The firm, citing figures reported on our sister site Artemis, notes that more homes have now been destroyed than in the 2017 wildfires and, although average property values are expected to be lower, other costs such as motor, business interruption, and liability cover could push the total insured loss towards $10 billion and potentially higher.
Meanwhile, A.M. Best expects losses to be at “record levels” and, in combination with the $6 billion to $10 billion losses expected from hurricane Michael, points to an industry insured loss figure in Q4 that could reach double typical levels.
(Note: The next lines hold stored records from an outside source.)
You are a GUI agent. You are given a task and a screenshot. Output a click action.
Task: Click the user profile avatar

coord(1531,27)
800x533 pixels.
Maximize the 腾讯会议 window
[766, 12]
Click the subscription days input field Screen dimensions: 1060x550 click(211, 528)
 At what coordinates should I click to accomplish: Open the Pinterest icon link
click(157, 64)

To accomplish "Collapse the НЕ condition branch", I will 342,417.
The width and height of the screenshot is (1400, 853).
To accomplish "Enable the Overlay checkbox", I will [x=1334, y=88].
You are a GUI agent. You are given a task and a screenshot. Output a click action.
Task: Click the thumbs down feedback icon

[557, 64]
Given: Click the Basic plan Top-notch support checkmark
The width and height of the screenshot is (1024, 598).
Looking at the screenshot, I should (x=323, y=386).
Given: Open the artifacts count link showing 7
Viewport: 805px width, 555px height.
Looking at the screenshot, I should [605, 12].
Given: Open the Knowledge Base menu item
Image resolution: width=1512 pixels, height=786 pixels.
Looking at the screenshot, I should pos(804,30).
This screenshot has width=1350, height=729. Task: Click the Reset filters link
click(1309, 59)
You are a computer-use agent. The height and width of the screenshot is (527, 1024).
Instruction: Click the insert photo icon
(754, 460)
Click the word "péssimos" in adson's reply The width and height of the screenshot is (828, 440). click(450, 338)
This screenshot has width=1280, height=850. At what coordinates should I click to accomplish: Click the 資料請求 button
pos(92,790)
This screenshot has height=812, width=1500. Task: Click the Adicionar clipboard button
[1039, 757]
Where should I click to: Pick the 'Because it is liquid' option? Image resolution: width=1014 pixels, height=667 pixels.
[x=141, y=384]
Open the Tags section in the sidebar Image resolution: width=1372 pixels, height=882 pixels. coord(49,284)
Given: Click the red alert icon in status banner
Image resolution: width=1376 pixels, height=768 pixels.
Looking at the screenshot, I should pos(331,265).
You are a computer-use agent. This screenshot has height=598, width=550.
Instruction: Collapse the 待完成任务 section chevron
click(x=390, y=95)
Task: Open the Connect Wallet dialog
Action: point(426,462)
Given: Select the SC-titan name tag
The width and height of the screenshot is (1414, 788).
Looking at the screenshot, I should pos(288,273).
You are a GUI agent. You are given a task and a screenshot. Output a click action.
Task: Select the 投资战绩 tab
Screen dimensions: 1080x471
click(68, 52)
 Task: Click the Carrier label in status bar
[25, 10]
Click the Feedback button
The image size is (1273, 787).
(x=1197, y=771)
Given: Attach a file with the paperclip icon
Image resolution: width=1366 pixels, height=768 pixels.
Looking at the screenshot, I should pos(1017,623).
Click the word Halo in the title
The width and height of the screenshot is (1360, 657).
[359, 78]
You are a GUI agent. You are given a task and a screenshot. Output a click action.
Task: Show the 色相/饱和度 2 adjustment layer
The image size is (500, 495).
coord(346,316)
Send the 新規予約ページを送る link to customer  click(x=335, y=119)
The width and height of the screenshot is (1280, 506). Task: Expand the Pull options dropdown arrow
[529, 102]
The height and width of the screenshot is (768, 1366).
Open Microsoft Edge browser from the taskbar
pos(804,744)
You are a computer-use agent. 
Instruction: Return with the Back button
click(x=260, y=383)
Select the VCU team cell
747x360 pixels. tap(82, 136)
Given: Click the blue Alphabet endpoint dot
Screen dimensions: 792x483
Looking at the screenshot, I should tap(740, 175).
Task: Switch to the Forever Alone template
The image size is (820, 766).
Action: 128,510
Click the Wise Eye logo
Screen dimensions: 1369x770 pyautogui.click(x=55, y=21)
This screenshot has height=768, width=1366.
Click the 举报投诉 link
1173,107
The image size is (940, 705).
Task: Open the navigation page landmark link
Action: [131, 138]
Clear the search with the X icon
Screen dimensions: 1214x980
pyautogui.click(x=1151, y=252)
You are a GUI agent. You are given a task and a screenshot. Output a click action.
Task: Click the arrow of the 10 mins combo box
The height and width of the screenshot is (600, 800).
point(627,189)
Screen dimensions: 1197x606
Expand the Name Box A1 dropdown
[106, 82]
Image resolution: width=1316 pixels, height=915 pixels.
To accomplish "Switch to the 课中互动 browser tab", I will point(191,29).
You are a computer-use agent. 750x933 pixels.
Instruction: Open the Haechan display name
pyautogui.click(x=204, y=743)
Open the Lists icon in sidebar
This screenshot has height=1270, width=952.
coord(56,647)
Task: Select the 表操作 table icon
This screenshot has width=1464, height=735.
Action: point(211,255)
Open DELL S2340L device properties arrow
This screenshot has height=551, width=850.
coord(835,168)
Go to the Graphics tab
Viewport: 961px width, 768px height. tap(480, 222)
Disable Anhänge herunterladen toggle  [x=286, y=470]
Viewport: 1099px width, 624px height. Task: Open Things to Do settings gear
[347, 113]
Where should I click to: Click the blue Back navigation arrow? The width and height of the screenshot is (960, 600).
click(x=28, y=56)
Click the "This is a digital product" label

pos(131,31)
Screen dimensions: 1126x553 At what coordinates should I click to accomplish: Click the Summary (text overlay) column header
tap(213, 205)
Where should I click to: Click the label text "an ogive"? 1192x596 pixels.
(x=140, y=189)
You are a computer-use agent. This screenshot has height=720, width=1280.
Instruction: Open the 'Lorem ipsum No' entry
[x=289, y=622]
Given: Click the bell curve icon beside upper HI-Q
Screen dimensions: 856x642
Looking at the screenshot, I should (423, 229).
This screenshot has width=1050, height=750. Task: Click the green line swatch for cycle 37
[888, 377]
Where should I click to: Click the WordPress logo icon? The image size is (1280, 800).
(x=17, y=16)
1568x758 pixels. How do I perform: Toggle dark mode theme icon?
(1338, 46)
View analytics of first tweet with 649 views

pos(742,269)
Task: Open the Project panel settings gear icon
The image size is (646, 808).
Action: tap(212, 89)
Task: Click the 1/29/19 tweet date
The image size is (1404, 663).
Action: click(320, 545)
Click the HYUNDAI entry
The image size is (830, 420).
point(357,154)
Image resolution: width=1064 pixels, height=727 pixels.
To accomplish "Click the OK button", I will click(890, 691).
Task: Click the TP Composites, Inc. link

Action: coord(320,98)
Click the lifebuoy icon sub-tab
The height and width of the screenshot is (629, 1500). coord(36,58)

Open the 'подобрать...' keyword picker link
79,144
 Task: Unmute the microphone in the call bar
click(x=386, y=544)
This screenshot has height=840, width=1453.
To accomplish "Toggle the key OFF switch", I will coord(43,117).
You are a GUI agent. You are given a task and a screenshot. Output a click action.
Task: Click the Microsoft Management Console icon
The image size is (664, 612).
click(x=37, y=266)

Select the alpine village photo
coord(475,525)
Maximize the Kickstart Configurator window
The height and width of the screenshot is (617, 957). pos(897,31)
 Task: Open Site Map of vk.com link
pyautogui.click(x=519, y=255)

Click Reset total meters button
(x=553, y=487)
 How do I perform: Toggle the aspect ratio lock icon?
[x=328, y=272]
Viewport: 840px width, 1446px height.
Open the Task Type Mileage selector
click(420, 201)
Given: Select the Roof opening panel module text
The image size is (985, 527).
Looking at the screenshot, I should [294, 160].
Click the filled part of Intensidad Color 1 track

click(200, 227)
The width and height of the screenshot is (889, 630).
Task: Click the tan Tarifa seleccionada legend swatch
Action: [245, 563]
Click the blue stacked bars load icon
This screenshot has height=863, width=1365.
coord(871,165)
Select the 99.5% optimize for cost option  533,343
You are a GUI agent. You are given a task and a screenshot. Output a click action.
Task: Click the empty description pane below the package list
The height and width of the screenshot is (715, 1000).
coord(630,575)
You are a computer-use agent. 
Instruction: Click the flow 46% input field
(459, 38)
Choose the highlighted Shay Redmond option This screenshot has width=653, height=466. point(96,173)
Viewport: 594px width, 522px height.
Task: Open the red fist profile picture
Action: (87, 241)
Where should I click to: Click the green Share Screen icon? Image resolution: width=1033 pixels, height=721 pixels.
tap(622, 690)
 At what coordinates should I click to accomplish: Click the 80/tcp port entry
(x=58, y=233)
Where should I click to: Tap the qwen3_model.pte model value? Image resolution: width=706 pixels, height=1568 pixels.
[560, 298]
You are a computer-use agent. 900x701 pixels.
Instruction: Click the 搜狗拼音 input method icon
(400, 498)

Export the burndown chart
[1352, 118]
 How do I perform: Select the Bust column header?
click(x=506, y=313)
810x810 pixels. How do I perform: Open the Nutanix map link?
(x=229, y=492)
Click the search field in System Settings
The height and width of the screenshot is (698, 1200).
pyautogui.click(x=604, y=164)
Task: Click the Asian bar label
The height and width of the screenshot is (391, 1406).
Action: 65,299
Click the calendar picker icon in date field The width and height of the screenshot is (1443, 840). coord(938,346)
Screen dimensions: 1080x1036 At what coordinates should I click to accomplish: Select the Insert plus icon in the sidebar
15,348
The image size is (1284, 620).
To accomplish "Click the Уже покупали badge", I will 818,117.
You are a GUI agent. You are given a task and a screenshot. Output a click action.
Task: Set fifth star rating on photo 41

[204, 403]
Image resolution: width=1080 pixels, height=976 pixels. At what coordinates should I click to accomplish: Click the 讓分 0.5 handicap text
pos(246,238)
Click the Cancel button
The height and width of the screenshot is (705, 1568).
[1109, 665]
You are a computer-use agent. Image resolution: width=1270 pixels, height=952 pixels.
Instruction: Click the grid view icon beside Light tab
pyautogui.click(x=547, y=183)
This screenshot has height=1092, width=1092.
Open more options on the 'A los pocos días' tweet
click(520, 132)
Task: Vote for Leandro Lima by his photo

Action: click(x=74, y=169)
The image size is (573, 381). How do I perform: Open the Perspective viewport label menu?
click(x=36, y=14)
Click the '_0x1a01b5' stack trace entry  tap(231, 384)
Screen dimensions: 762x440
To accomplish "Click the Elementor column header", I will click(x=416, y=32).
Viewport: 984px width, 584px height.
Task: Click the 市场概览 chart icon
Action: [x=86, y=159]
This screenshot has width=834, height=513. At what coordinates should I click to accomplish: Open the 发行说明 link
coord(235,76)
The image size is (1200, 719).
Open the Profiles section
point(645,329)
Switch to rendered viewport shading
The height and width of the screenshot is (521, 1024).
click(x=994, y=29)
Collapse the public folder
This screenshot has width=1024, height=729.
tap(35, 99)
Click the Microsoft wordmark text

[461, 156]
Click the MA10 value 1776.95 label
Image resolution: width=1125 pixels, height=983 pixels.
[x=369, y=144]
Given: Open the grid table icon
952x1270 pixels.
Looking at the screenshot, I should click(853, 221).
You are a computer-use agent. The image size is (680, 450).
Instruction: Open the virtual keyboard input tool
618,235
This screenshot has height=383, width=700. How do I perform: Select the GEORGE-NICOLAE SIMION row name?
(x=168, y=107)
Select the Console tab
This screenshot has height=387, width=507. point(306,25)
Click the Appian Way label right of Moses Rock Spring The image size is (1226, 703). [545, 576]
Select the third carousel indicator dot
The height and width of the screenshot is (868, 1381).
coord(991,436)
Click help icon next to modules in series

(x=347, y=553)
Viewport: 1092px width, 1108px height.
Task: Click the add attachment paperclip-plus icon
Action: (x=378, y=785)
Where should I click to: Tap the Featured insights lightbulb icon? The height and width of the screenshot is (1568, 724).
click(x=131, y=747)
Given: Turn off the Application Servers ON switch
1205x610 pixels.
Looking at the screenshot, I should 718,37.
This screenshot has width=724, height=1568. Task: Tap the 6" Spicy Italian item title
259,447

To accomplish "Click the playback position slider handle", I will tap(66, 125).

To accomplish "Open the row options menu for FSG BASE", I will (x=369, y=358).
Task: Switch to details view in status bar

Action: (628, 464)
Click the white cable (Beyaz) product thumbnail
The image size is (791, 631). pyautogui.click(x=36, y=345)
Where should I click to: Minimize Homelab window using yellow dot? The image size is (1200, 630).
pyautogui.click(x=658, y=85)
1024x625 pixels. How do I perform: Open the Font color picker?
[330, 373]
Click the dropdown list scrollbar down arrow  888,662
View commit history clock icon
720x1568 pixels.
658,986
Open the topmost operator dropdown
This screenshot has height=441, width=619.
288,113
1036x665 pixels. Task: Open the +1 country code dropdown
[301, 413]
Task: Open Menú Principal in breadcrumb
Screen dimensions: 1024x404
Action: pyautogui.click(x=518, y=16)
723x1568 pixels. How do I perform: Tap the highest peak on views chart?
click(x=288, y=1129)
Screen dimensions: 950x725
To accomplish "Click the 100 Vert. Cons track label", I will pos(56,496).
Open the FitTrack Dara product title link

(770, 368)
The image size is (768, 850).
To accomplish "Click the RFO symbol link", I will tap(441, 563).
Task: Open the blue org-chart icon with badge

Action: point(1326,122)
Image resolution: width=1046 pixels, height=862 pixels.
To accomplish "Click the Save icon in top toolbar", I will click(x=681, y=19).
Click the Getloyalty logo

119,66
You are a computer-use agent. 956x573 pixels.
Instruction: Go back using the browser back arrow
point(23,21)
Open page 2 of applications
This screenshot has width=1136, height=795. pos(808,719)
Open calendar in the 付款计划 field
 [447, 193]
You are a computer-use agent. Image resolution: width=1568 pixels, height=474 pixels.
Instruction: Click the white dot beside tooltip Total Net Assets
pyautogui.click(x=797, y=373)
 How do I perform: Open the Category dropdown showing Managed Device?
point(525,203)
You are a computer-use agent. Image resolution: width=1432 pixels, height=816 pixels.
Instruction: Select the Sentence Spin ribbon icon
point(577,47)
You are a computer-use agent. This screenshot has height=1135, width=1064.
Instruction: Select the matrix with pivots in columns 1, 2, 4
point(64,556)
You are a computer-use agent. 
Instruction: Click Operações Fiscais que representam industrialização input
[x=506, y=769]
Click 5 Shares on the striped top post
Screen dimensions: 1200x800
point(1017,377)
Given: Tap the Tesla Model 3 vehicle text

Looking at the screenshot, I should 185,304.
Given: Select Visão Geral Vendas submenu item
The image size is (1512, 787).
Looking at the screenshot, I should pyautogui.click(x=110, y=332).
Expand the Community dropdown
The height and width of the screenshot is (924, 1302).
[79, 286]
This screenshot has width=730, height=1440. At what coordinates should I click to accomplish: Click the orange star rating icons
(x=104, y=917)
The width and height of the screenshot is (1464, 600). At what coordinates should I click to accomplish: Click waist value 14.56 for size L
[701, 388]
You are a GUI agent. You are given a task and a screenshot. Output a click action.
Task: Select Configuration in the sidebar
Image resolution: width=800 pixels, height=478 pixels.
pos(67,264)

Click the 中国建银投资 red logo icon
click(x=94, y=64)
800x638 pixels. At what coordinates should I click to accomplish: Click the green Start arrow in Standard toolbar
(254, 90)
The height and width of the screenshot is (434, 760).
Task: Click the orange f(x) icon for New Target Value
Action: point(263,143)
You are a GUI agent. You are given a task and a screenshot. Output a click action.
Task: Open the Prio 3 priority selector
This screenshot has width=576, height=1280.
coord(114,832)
As a result, J.P. Morgan sees further risk for the reinsurers and Lloyd’s companies for FY18, which now looks set to another year with above-average losses.
The level of insured losses from the recent outbreak of wildfires in California looks set to rise even further, with nearly 15,500 structures now destroyed by the fires, according to the latest data from the California Department of Forestry and Fire Protection (Cal Fire).
This figure has risen significantly from the 12,400 structures destroyed as of Friday 16th and, with the fires still not contained, it would appear that early loss estimates of between $5 billion and $10 billion may prove to be too conservative.